-- INSTRUCTIONS FOR THE TASK --
Carry over every entry exactly as it appears in the records.

(Data items)

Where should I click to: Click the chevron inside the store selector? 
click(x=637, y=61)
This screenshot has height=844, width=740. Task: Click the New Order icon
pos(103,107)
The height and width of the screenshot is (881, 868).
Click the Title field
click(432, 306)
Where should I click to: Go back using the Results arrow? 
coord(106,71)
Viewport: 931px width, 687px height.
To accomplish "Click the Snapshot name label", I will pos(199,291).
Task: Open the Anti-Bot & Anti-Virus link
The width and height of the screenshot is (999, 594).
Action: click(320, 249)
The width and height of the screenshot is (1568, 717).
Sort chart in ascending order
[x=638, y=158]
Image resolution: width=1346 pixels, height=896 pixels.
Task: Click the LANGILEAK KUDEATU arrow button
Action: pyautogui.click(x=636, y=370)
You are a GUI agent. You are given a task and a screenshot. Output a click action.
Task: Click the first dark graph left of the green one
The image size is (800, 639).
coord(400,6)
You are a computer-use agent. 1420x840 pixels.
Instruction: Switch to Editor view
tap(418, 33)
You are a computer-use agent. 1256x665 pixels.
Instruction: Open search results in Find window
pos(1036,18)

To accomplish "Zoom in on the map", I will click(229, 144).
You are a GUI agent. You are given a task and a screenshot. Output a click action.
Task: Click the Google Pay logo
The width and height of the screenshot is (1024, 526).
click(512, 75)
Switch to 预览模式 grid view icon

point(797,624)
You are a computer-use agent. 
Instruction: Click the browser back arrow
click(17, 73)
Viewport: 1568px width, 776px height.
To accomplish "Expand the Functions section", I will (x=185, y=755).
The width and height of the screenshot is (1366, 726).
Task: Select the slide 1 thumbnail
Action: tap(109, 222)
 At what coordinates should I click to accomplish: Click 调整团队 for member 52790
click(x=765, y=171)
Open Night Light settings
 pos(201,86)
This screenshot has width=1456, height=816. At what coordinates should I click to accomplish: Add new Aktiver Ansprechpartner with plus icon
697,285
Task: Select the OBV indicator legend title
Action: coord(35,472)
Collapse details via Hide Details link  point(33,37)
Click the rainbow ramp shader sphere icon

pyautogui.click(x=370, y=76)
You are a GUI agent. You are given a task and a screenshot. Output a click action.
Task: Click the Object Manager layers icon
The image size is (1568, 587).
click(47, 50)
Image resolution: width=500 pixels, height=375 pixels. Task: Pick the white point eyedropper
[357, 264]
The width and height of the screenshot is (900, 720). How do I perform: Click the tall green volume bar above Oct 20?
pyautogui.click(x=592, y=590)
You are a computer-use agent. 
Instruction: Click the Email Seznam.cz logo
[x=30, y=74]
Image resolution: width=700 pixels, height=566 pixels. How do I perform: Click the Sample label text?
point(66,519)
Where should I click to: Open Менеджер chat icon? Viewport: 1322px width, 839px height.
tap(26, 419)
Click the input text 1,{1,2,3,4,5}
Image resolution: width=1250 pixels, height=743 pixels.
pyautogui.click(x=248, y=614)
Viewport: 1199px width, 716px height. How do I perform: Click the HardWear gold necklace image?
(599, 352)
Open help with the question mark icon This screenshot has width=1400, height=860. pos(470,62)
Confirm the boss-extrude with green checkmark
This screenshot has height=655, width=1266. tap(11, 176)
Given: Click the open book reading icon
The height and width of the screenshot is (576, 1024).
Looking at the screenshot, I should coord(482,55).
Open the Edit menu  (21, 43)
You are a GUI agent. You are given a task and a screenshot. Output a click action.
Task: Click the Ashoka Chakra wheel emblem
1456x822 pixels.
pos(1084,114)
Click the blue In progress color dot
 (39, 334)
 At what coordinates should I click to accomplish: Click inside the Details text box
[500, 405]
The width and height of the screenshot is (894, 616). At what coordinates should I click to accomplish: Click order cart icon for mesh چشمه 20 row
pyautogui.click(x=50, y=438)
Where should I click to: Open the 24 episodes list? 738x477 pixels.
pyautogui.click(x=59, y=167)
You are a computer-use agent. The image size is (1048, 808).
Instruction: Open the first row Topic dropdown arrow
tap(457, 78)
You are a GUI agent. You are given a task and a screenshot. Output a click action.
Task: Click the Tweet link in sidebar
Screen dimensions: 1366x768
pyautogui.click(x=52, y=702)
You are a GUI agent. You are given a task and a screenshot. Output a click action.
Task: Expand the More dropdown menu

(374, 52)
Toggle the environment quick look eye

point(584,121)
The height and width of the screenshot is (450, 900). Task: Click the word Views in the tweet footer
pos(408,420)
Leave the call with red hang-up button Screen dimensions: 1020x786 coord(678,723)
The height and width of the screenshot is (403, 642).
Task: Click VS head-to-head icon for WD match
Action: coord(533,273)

-- TASK RESULT --
Where should I click to: Click the chevron inside the store selector? 
click(x=637, y=61)
This screenshot has height=844, width=740. Task: Click the New Order icon
pos(103,107)
The height and width of the screenshot is (881, 868).
Click the Title field
click(432, 306)
Where should I click to: Go back using the Results arrow? 
coord(106,71)
Viewport: 931px width, 687px height.
To accomplish "Click the Snapshot name label", I will pos(199,291).
Task: Open the Anti-Bot & Anti-Virus link
The width and height of the screenshot is (999, 594).
Action: click(320, 249)
The width and height of the screenshot is (1568, 717).
Sort chart in ascending order
[x=638, y=158]
Image resolution: width=1346 pixels, height=896 pixels.
Task: Click the LANGILEAK KUDEATU arrow button
Action: pyautogui.click(x=636, y=370)
You are a GUI agent. You are given a task and a screenshot. Output a click action.
Task: Click the first dark graph left of the green one
The image size is (800, 639).
coord(400,6)
You are a computer-use agent. 1420x840 pixels.
Instruction: Switch to Editor view
tap(418, 33)
You are a computer-use agent. 1256x665 pixels.
Instruction: Open search results in Find window
pos(1036,18)

To accomplish "Zoom in on the map", I will click(229, 144).
You are a GUI agent. You are given a task and a screenshot. Output a click action.
Task: Click the Google Pay logo
The width and height of the screenshot is (1024, 526).
click(512, 75)
Switch to 预览模式 grid view icon

point(797,624)
You are a computer-use agent. 
Instruction: Click the browser back arrow
click(17, 73)
Viewport: 1568px width, 776px height.
To accomplish "Expand the Functions section", I will (x=185, y=755).
The width and height of the screenshot is (1366, 726).
Task: Select the slide 1 thumbnail
Action: tap(109, 222)
 At what coordinates should I click to accomplish: Click 调整团队 for member 52790
click(x=765, y=171)
Open Night Light settings
 pos(201,86)
This screenshot has width=1456, height=816. At what coordinates should I click to accomplish: Add new Aktiver Ansprechpartner with plus icon
697,285
Task: Select the OBV indicator legend title
Action: coord(35,472)
Collapse details via Hide Details link  point(33,37)
Click the rainbow ramp shader sphere icon

pyautogui.click(x=370, y=76)
You are a GUI agent. You are given a task and a screenshot. Output a click action.
Task: Click the Object Manager layers icon
The image size is (1568, 587).
click(47, 50)
Image resolution: width=500 pixels, height=375 pixels. Task: Pick the white point eyedropper
[357, 264]
The width and height of the screenshot is (900, 720). How do I perform: Click the tall green volume bar above Oct 20?
pyautogui.click(x=592, y=590)
You are a computer-use agent. 
Instruction: Click the Email Seznam.cz logo
[x=30, y=74]
Image resolution: width=700 pixels, height=566 pixels. How do I perform: Click the Sample label text?
point(66,519)
Where should I click to: Open Менеджер chat icon? Viewport: 1322px width, 839px height.
tap(26, 419)
Click the input text 1,{1,2,3,4,5}
Image resolution: width=1250 pixels, height=743 pixels.
pyautogui.click(x=248, y=614)
Viewport: 1199px width, 716px height. How do I perform: Click the HardWear gold necklace image?
(599, 352)
Open help with the question mark icon This screenshot has width=1400, height=860. pos(470,62)
Confirm the boss-extrude with green checkmark
This screenshot has height=655, width=1266. tap(11, 176)
Given: Click the open book reading icon
The height and width of the screenshot is (576, 1024).
Looking at the screenshot, I should coord(482,55).
Open the Edit menu  (21, 43)
You are a GUI agent. You are given a task and a screenshot. Output a click action.
Task: Click the Ashoka Chakra wheel emblem
1456x822 pixels.
pos(1084,114)
Click the blue In progress color dot
 (39, 334)
 At what coordinates should I click to accomplish: Click inside the Details text box
[500, 405]
The width and height of the screenshot is (894, 616). At what coordinates should I click to accomplish: Click order cart icon for mesh چشمه 20 row
pyautogui.click(x=50, y=438)
Where should I click to: Open the 24 episodes list? 738x477 pixels.
pyautogui.click(x=59, y=167)
You are a computer-use agent. The image size is (1048, 808).
Instruction: Open the first row Topic dropdown arrow
tap(457, 78)
You are a GUI agent. You are given a task and a screenshot. Output a click action.
Task: Click the Tweet link in sidebar
Screen dimensions: 1366x768
pyautogui.click(x=52, y=702)
You are a GUI agent. You are given a task and a screenshot. Output a click action.
Task: Expand the More dropdown menu

(374, 52)
Toggle the environment quick look eye

point(584,121)
The height and width of the screenshot is (450, 900). Task: Click the word Views in the tweet footer
pos(408,420)
Leave the call with red hang-up button Screen dimensions: 1020x786 coord(678,723)
The height and width of the screenshot is (403, 642).
Task: Click VS head-to-head icon for WD match
Action: coord(533,273)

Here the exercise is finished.